Copy exactly the lines of the records below, and only those lines, beginning with the line that contains "You are a GUI agent. The screenshot is 430×932." and ending with the line that contains "Winter (17, 1547)".

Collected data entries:
..............................
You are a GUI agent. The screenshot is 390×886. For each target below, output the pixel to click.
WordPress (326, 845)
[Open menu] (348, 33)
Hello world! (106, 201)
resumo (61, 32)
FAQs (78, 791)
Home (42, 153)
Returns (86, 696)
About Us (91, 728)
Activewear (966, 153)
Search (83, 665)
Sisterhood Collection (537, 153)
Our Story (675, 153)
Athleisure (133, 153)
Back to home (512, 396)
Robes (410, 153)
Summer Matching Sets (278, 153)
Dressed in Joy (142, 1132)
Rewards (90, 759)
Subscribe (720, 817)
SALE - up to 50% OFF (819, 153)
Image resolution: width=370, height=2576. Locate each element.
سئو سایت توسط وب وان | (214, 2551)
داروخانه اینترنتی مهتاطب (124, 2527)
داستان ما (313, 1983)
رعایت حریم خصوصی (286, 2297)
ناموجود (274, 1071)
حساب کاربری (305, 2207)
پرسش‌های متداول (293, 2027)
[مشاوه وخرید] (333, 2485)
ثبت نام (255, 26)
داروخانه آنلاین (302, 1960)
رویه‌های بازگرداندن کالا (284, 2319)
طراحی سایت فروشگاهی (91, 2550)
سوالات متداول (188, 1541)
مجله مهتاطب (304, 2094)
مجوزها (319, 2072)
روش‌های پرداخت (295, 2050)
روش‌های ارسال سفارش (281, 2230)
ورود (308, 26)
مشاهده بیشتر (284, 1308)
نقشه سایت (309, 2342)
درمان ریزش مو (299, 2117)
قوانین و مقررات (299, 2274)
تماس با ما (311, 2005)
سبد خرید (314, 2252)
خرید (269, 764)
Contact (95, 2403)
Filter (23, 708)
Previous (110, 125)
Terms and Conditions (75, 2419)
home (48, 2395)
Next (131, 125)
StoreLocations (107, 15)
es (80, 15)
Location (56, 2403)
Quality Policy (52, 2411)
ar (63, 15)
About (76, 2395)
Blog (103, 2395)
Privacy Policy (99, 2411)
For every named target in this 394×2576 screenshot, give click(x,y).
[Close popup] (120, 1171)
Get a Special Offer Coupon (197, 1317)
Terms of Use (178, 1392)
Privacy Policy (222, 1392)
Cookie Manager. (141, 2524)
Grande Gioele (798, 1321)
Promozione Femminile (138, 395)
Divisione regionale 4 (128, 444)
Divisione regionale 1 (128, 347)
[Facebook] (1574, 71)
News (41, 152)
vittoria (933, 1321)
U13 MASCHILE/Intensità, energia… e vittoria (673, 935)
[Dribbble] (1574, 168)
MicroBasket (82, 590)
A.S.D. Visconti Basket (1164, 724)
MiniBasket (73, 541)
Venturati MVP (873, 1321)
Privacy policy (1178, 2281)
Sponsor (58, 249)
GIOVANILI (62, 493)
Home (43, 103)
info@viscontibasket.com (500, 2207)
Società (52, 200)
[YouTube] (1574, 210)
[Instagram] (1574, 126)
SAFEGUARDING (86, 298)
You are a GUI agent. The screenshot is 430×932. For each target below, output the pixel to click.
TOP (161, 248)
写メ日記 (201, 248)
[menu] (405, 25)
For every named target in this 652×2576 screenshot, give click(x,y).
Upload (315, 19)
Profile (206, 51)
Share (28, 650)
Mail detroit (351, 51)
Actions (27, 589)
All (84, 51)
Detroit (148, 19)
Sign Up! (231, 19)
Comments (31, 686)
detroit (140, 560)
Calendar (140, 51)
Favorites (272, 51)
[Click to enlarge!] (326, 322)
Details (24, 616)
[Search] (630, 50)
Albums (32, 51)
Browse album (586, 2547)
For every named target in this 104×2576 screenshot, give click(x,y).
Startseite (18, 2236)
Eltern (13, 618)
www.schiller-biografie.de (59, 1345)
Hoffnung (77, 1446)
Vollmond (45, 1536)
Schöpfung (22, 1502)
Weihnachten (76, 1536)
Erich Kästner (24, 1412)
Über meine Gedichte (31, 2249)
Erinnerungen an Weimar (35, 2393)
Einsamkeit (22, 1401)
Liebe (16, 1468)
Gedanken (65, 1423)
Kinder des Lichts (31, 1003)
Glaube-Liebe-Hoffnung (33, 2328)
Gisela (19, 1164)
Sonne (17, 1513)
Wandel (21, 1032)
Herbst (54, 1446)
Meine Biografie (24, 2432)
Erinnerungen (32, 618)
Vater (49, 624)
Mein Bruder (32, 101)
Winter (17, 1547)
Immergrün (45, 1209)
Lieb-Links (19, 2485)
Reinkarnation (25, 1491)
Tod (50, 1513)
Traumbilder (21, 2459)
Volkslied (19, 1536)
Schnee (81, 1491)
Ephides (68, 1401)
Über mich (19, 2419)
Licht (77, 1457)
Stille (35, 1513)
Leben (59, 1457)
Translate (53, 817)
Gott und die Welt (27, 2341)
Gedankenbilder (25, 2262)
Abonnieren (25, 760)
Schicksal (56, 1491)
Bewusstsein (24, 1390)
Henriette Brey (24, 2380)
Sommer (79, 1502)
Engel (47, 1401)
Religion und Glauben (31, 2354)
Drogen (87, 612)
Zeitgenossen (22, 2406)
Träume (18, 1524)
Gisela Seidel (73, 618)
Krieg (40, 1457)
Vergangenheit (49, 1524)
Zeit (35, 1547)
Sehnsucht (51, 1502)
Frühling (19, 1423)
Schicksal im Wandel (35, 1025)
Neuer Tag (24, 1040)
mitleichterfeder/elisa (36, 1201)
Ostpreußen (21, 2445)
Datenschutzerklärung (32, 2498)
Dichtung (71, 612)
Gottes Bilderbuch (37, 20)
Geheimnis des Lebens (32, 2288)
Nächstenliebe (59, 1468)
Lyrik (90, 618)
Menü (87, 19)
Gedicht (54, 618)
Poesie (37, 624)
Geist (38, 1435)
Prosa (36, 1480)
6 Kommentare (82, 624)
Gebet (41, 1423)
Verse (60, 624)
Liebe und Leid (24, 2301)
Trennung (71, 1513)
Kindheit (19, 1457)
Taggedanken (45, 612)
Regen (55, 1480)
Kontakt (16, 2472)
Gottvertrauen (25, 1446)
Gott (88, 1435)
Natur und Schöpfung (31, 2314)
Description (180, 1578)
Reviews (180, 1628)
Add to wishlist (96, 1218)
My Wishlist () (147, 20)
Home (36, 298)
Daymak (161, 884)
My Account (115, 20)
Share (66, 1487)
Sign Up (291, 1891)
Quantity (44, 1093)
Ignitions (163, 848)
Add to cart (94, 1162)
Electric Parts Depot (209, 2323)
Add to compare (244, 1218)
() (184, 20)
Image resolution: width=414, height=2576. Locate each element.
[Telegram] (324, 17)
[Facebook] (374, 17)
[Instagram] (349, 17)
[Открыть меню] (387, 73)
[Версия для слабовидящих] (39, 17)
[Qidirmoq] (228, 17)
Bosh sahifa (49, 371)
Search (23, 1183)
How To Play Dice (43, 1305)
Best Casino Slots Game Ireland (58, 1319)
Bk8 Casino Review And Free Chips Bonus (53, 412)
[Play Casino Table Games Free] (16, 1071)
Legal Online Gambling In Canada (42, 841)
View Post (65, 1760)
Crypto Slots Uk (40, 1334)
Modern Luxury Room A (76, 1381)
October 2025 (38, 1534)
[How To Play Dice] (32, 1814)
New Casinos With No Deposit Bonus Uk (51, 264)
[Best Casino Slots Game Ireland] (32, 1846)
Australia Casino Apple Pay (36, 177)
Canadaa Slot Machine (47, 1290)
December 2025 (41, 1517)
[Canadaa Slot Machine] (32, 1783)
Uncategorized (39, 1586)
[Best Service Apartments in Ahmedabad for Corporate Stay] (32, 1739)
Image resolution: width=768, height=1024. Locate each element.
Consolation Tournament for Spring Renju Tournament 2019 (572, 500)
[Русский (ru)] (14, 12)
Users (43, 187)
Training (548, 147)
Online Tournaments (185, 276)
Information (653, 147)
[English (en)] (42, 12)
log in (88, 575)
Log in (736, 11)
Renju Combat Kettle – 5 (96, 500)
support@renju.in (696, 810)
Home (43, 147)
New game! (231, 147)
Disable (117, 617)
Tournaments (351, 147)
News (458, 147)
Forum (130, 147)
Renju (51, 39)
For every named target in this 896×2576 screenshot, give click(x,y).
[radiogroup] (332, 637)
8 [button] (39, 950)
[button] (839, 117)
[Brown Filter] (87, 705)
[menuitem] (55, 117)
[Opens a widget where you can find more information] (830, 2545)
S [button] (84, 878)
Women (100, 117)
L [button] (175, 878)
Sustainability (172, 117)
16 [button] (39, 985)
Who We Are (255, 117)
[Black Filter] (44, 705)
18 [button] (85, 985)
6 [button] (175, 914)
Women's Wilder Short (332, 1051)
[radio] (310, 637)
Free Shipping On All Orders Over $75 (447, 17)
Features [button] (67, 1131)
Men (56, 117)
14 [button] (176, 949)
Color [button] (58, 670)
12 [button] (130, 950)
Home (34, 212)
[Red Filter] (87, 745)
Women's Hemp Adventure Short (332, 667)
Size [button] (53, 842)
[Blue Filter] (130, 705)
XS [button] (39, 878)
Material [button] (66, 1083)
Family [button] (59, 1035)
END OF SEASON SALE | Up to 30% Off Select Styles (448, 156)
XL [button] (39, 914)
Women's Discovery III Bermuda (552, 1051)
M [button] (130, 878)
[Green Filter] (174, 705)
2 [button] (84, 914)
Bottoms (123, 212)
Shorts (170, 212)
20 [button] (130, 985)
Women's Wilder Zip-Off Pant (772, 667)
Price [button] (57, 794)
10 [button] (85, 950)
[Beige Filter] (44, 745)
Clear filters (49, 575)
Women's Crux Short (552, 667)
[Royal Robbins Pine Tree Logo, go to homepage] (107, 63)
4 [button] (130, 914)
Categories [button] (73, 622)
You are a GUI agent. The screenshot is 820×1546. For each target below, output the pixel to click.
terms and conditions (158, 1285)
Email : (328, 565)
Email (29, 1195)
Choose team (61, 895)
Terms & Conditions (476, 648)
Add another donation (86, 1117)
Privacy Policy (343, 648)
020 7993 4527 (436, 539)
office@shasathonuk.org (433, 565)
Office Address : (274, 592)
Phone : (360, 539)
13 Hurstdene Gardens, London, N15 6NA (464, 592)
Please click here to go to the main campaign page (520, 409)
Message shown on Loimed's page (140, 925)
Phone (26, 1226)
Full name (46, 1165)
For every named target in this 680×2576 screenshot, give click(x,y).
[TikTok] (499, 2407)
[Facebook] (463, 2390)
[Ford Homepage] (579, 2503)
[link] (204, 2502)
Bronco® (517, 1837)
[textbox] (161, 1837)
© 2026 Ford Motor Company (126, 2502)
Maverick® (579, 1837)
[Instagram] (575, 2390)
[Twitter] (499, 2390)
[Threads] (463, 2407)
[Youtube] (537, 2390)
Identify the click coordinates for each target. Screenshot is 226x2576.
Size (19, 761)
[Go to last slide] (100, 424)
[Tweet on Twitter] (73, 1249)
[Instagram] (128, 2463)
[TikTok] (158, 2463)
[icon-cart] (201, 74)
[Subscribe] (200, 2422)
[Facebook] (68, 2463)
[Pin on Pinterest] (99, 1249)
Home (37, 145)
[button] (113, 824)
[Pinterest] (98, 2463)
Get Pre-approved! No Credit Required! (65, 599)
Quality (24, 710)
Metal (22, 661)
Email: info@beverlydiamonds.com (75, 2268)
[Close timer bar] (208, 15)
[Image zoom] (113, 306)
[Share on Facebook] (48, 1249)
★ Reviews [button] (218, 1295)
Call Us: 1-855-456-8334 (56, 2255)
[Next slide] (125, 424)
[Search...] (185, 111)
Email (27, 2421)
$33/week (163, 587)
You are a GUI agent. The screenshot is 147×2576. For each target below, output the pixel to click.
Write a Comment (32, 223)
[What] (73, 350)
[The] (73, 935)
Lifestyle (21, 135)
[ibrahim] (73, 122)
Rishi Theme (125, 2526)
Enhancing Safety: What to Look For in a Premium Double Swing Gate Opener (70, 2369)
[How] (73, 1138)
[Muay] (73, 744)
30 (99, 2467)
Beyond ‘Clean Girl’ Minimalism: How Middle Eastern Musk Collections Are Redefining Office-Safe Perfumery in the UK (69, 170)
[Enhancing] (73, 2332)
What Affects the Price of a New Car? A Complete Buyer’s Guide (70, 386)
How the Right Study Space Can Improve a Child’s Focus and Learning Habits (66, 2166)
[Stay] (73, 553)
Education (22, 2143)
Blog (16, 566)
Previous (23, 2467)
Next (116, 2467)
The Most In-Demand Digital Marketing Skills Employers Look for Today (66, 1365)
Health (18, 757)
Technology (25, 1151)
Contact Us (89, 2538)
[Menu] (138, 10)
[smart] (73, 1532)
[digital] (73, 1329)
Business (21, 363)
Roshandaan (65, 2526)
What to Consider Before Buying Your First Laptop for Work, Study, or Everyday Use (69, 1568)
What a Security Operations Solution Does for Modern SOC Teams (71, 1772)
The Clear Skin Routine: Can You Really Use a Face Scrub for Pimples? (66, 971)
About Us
..............................
— SOLUTION —
You are a GUI agent. The screenshot is 430×932. For each target below, output the pixel to click.
TOP (161, 248)
写メ日記 (201, 248)
[menu] (405, 25)
For every named target in this 652×2576 screenshot, give click(x,y).
Upload (315, 19)
Profile (206, 51)
Share (28, 650)
Mail detroit (351, 51)
Actions (27, 589)
All (84, 51)
Detroit (148, 19)
Sign Up! (231, 19)
Comments (31, 686)
detroit (140, 560)
Calendar (140, 51)
Favorites (272, 51)
[Click to enlarge!] (326, 322)
Details (24, 616)
[Search] (630, 50)
Albums (32, 51)
Browse album (586, 2547)
For every named target in this 104×2576 screenshot, give click(x,y).
Startseite (18, 2236)
Eltern (13, 618)
www.schiller-biografie.de (59, 1345)
Hoffnung (77, 1446)
Vollmond (45, 1536)
Schöpfung (22, 1502)
Weihnachten (76, 1536)
Erich Kästner (24, 1412)
Über meine Gedichte (31, 2249)
Erinnerungen an Weimar (35, 2393)
Einsamkeit (22, 1401)
Liebe (16, 1468)
Gedanken (65, 1423)
Kinder des Lichts (31, 1003)
Glaube-Liebe-Hoffnung (33, 2328)
Gisela (19, 1164)
Sonne (17, 1513)
Wandel (21, 1032)
Herbst (54, 1446)
Meine Biografie (24, 2432)
Erinnerungen (32, 618)
Vater (49, 624)
Mein Bruder (32, 101)
Winter (17, 1547)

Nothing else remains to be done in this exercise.